━━━━━ Source data

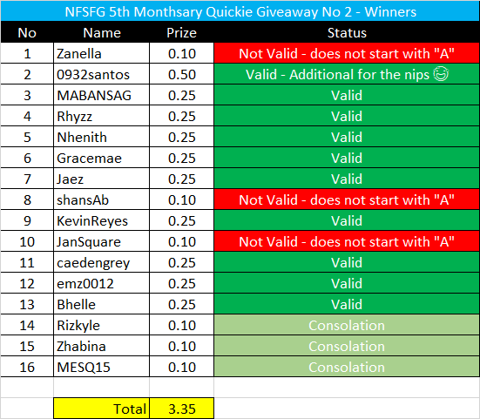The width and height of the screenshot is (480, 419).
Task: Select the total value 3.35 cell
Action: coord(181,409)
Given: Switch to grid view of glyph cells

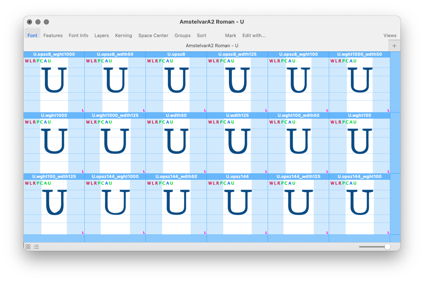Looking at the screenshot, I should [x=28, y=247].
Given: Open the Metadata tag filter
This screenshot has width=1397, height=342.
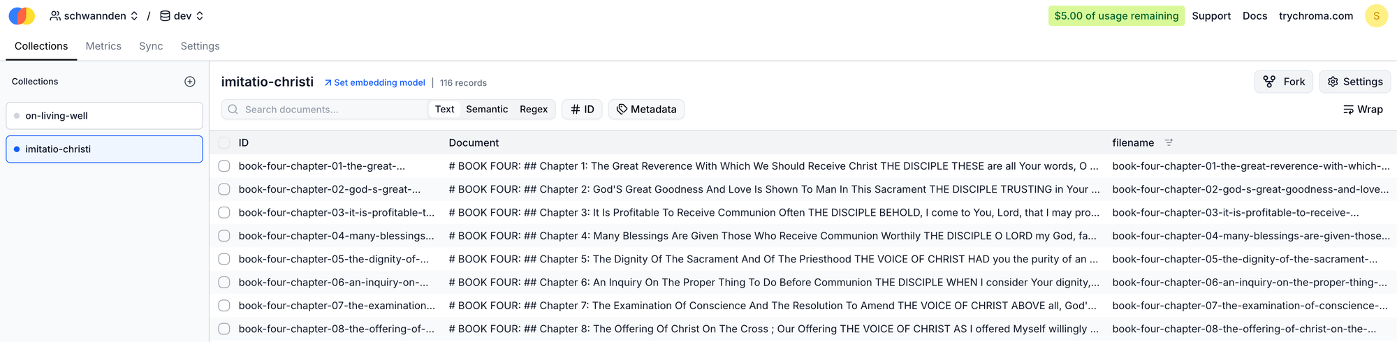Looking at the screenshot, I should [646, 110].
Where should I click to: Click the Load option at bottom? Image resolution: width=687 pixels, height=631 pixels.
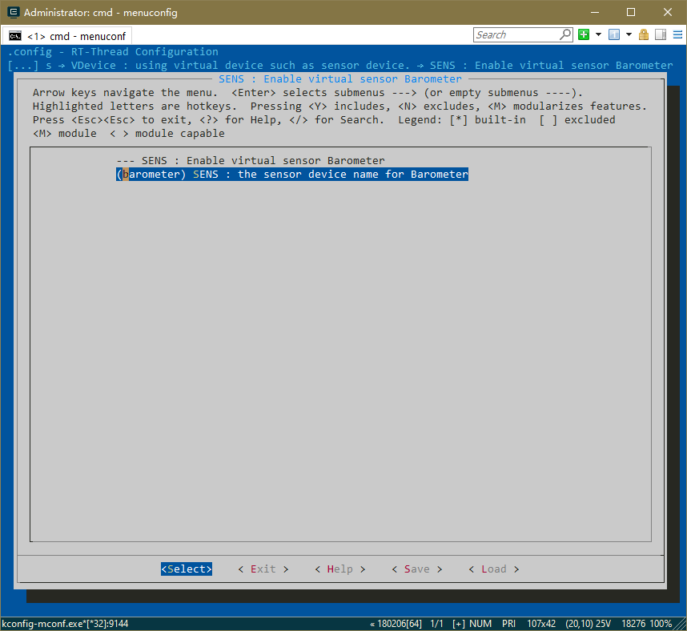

━━━━━━━━━━
━━━━━ Source data

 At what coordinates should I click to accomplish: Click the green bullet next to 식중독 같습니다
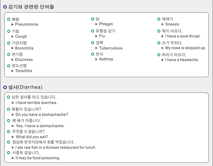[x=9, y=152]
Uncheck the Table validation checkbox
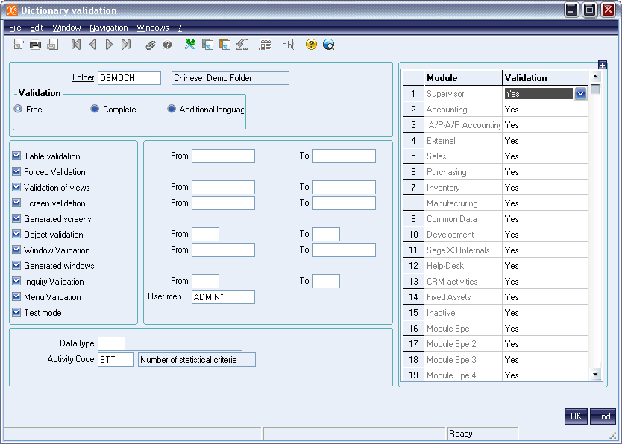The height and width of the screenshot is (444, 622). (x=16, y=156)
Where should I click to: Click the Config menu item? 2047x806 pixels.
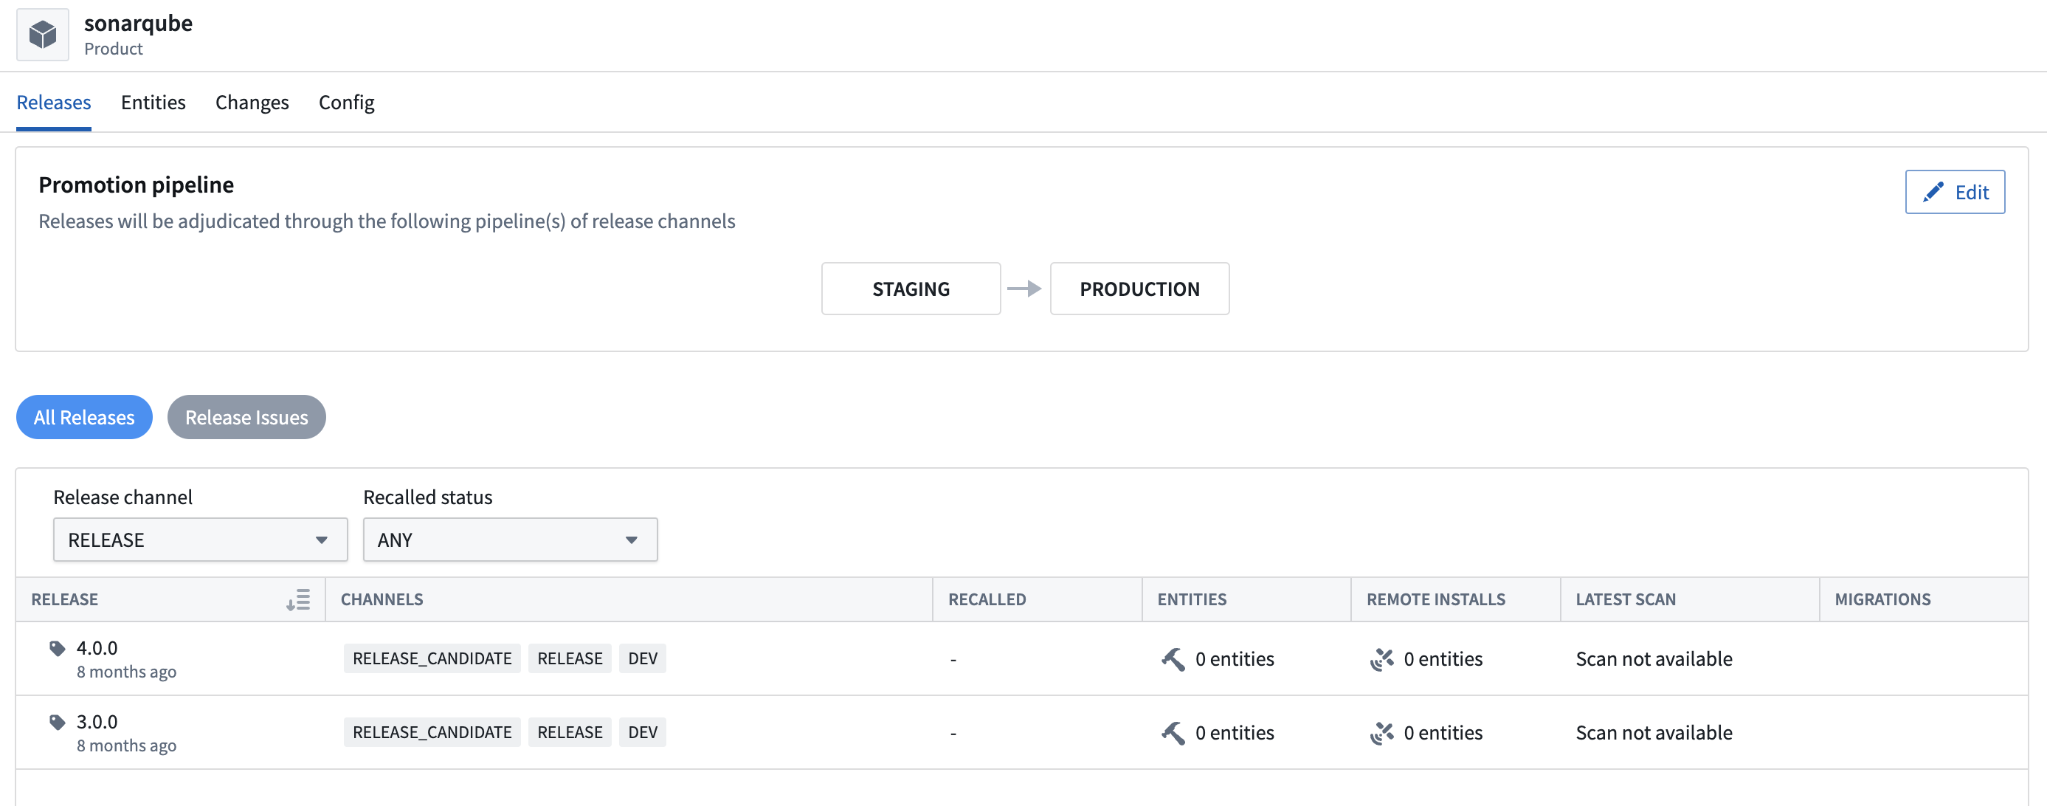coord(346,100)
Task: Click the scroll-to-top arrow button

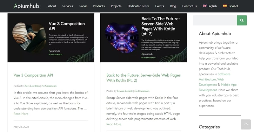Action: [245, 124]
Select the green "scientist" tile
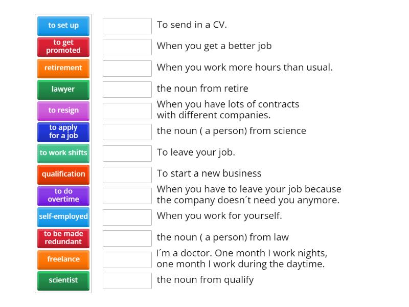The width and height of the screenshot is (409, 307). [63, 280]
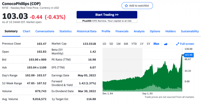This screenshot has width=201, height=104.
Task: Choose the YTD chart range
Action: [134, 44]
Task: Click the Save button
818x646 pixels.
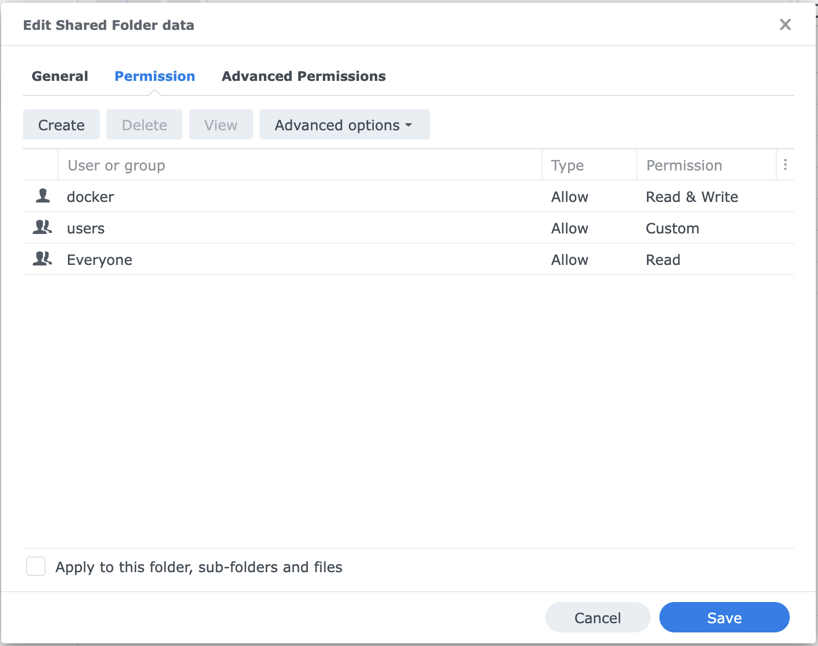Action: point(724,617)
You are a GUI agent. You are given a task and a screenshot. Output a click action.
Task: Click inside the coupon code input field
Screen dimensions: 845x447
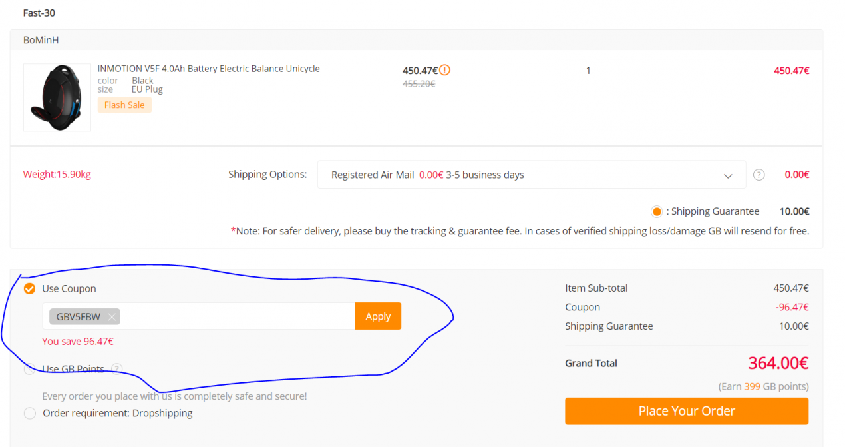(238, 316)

━━━━━━━━━━
━━━━━ Source data

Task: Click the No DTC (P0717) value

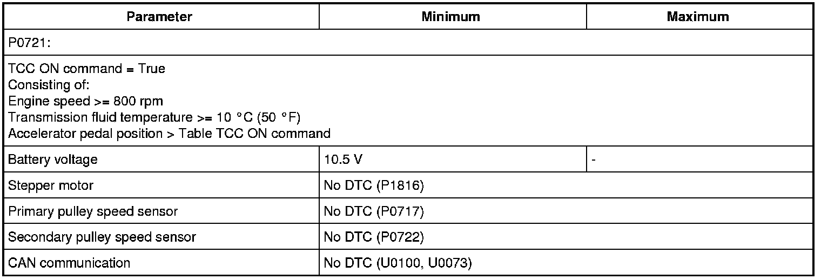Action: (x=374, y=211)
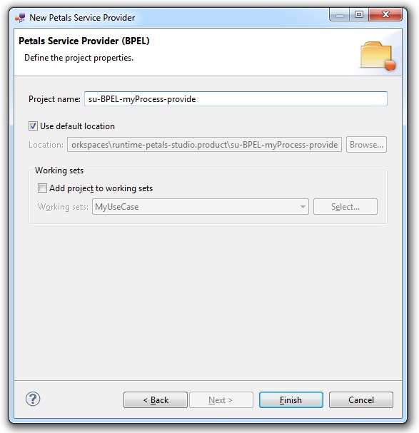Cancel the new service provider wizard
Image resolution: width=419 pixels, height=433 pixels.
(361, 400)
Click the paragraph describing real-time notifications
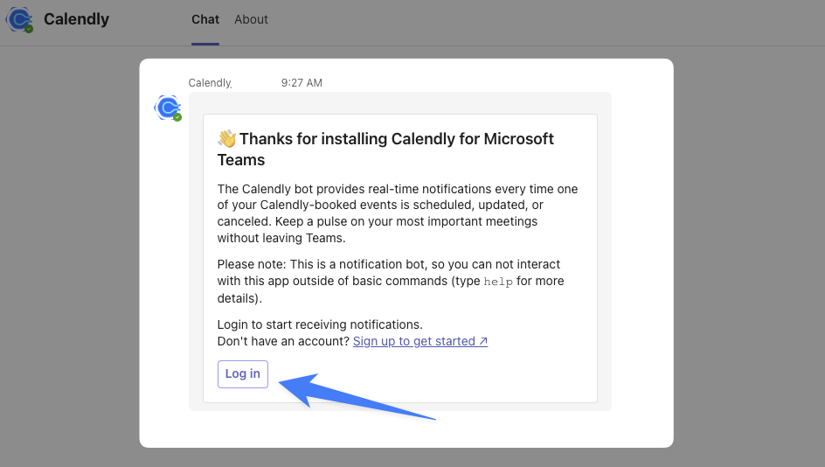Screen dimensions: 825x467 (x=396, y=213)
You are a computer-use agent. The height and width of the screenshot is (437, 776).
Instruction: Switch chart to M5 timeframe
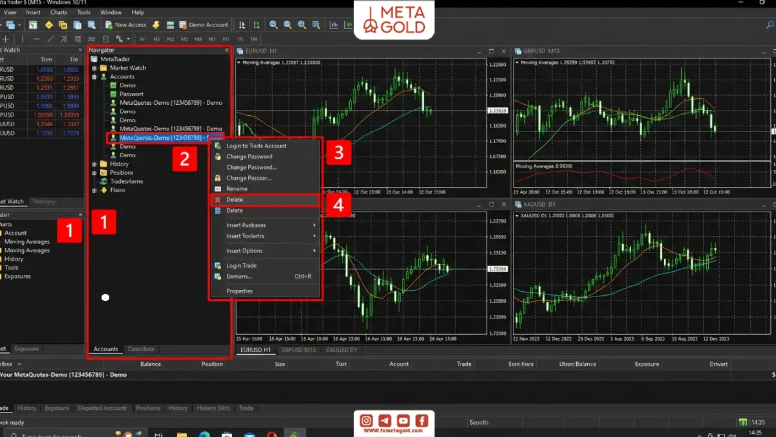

━━━━━━━━━━

## Problem to work on
Above are the records. Copy word for word only their lines from the one holding "Given: Switch to grid view of glyph cells" through the one holding "Where should I click to: Click the Load", both included, and skip the images.

## Reply to the exercise
Given: Switch to grid view of glyph cells

Looking at the screenshot, I should [x=28, y=247].
Given: Open the Metadata tag filter
This screenshot has width=1397, height=342.
Looking at the screenshot, I should [646, 110].
Where should I click to: Click the Load option at bottom? Image resolution: width=687 pixels, height=631 pixels.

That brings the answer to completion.